I don’t particularly believe in luck. I believe in being prepared for any circumstance and trusting your gut along the way. But when you’re dealing with as many miles, border crossings, languages, and currencies as I am now, it’s inevitable that things will not go as planned and you won’t know what to do. That is where you meet the Ding’s of the world. Ding is a businessman we met on our drive from Urumqi to Beitun, China. See, after 5 days of chilling in Almaty, Kazakhstan we decided to avoid the Siberian winter and head east into China instead. But I knew getting to the Mongolian border was going to be tricky as there is no easy public transport. So we found a minibus heading north to Beitun and that is where we met Ding. Spending nearly four days in China we met only one person who could speak English and that was at our hostel in Urumqi. So we always had to make do with hand gestures and the priceless mobile app called Google Translate. Ding is the only local anywhere we’ve met that had a translate app as well so not only could we talk to him, he could talk to us. He went out of his way to get us a hotel room and arranged a bus for us the next day and called a friend to make sure we got across the border ok. All while expecting nothing from us, just to be able to tell his family that he helped two Americans while on a trip. It’s these people that we have met along the way and that I have met during all my travels, they renew your faith in humanity. They see a lost stranger and without a second thought decide to help them on their way by not just pointing in the right direction but by making sure we get to the destination we want without issue. Thrilled just to see foreigners in their land they ask for nothing in return. It’s these people that make the countries enjoyable. We have always been running into people like Ding throughout this trip and they will always be there to help the next traveler along. It certainly influences you to do the same whenever you see a traveler in need.

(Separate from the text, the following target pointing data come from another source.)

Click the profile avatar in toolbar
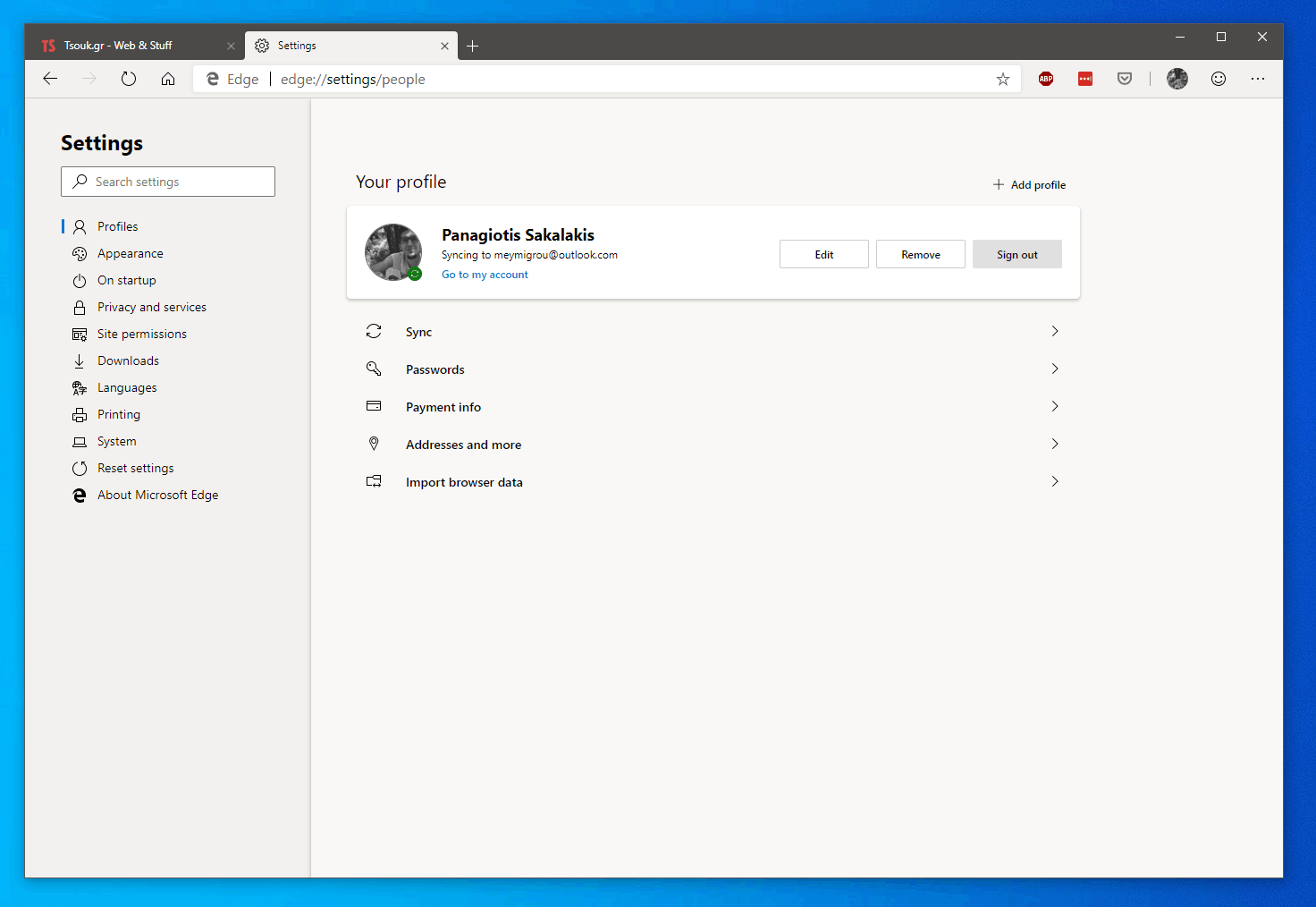The width and height of the screenshot is (1316, 907). [1177, 79]

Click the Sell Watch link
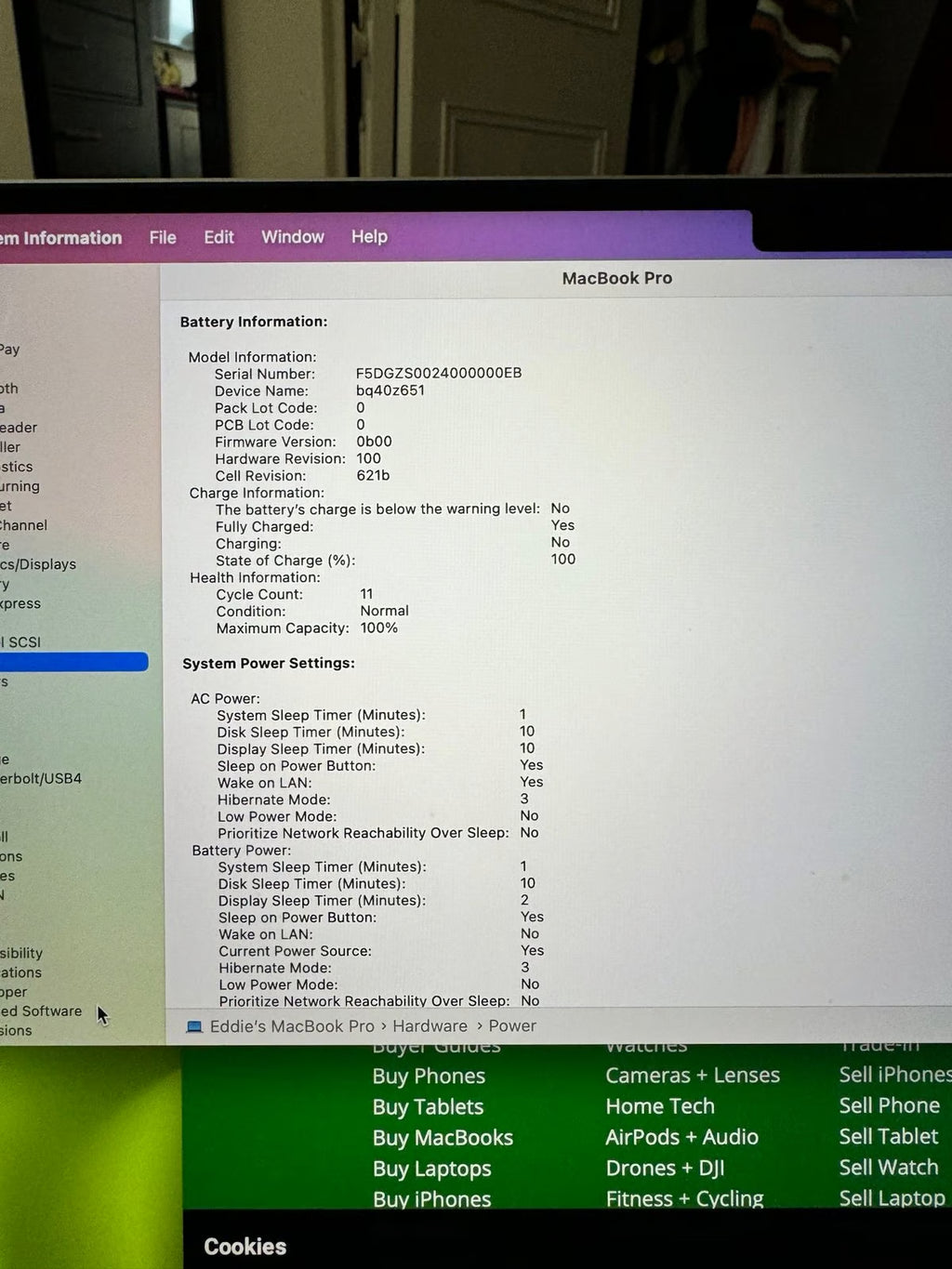point(888,1168)
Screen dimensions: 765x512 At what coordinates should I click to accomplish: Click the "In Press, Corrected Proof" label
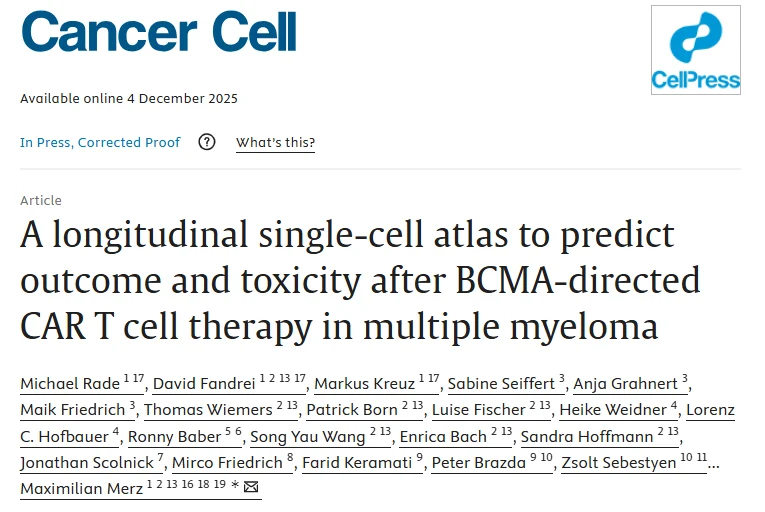point(100,143)
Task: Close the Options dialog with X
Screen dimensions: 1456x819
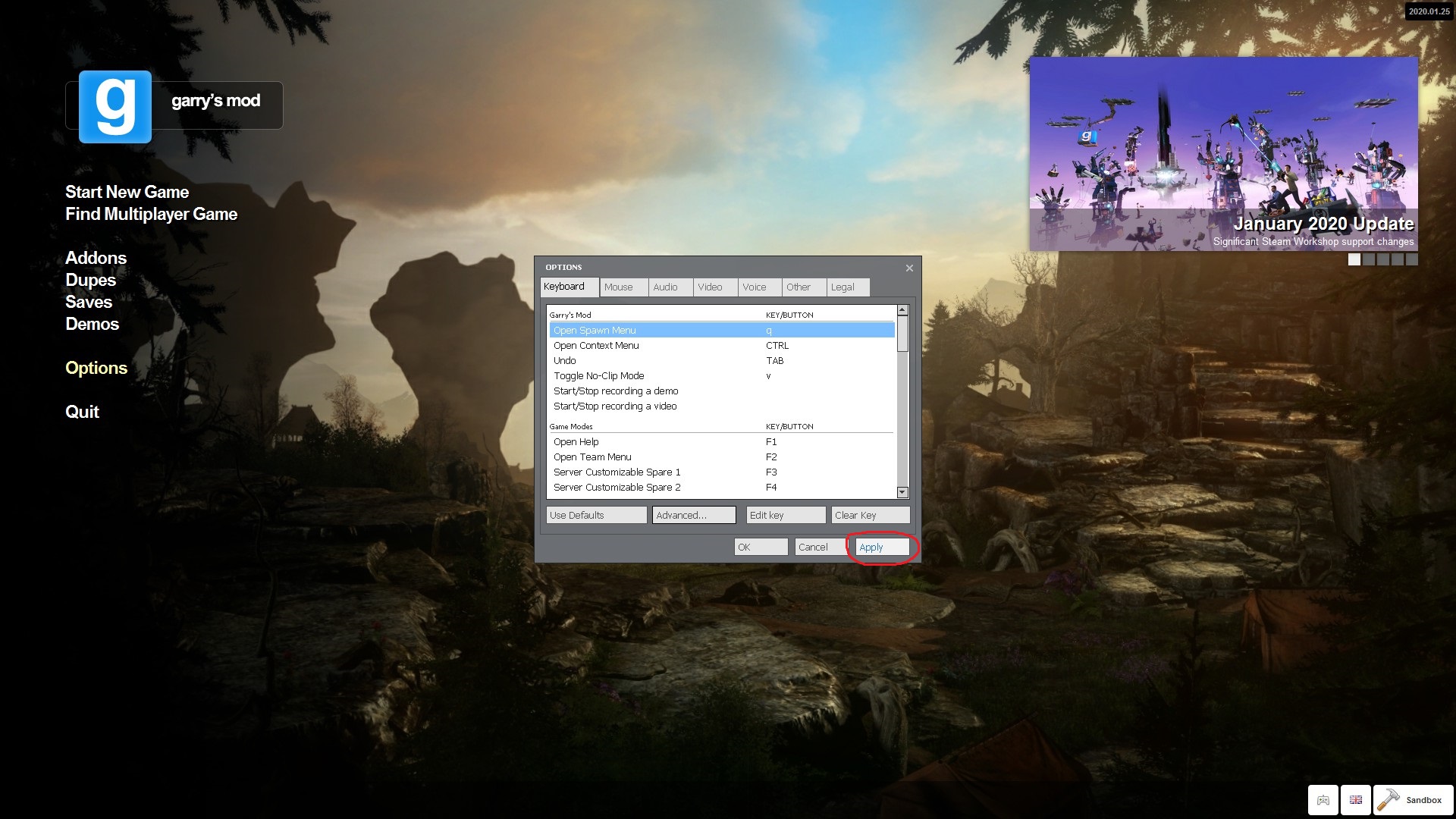Action: [909, 268]

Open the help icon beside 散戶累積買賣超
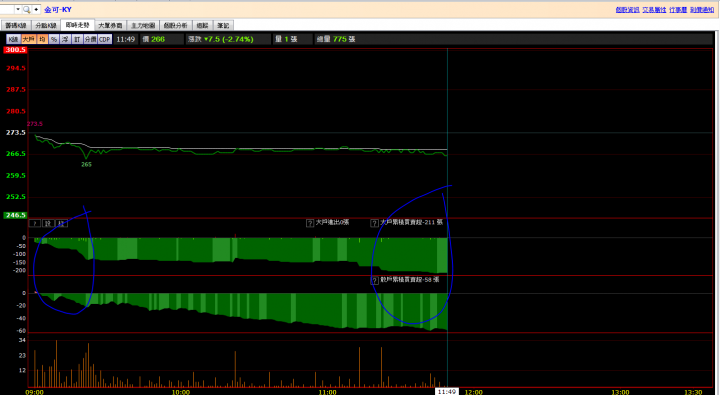[x=375, y=281]
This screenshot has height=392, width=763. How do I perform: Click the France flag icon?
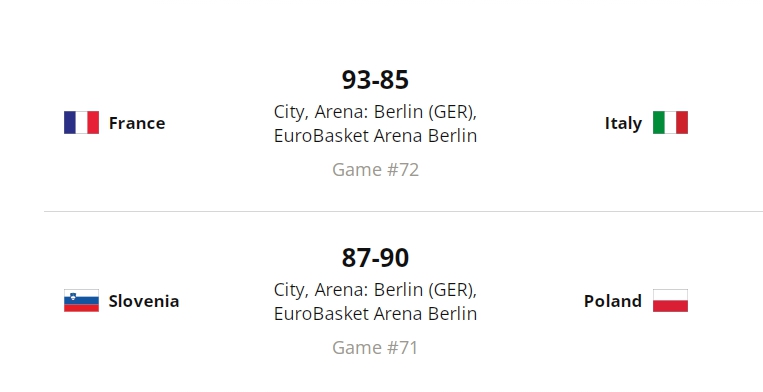tap(81, 123)
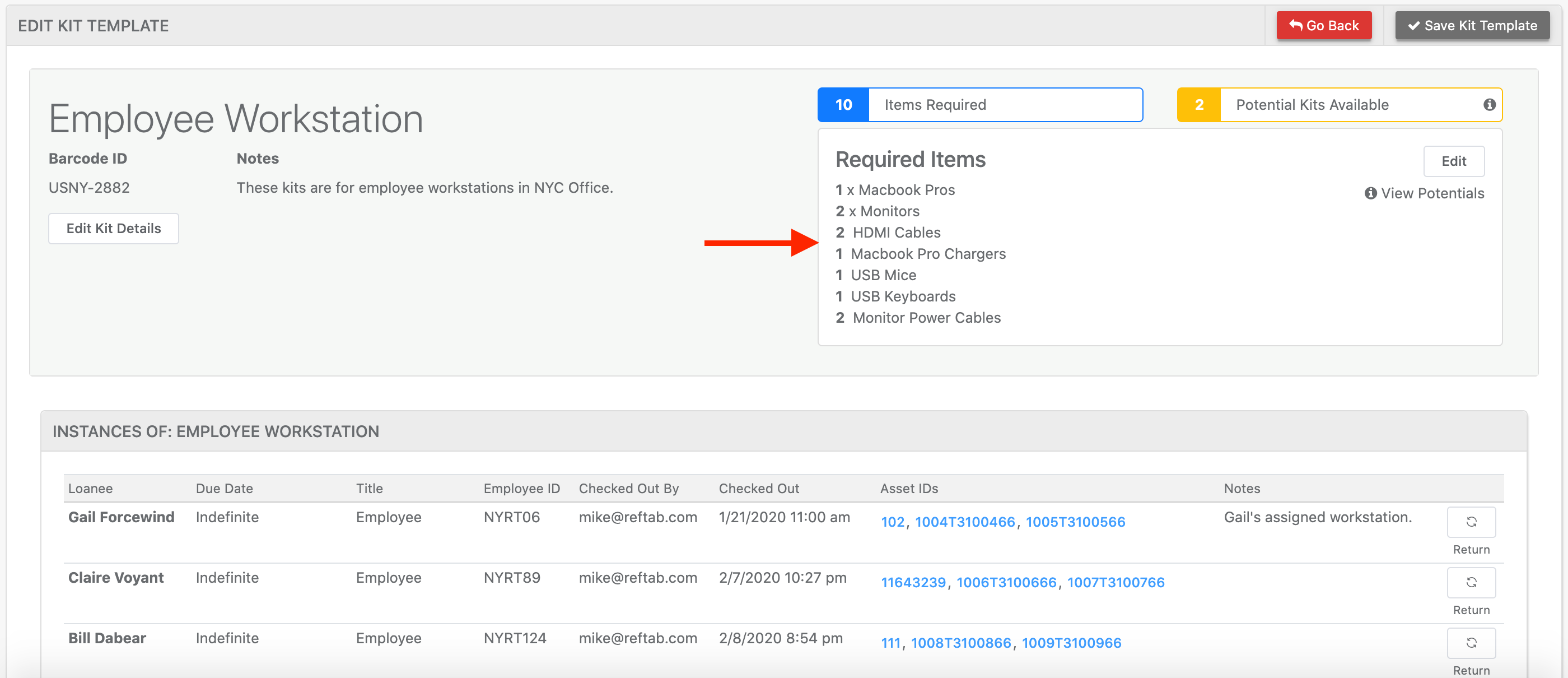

So after more long drives, we made it into Mongolia. To give you an idea as to why Mongolia is such a fascinating country to me here are some statistics. Mongolia is the 18th Largest country in the world with a population less than the city of Los Angeles. With a large amount of them still nomadic, and most make their living with livestock breeding, the sheep and goat population outnumber people 5 to 1. That’s something you won’t find anywhere else in the world. So as we made our way across the massive Mongolian steppe. In what will go down as our harshest and scariest drives of the trip. Crammed in a minibus that the driver could barely keep running drove 14 hours all off road in the middle of the night with temperatures dropping below 0. We made it to Altai by 6 am, got 3 hours of sleep before hopping on a bus and spending 22 hours that was by Mongolian standards luxury transport. You may be wondering why all this time driving and not seeing anything. Well, to put it simply, there is nothing to see.  1,300 miles of steppe, just barren land covered with a foot of snow. It was certainly picturesque but not something you need to walk around in when it’s below freezing. We would stop every 6 hours or so and eat a traditional meal in some family’s Ger, then move on. By 10 am Thanksgiving day we made it to Ulaanbaatar!  Exhausted and feeling filthy, we found a hostel and decided we needed to have some resemblance of a Thanksgiving feast. So we found a KFC and bought every type of side they had and lots of chicken (can’t believe they didn’t have any turkey). Then found a bakery and got some apple pie. Now I’m relaxing in a warm bed, with a full stomach. Wishing I was with my family having a proper feast that for them won’t be until tomorrow as I’m 16 hours ahead. But I am beyond thrilled that I have finally made it to my destination of Ulaanbaatar.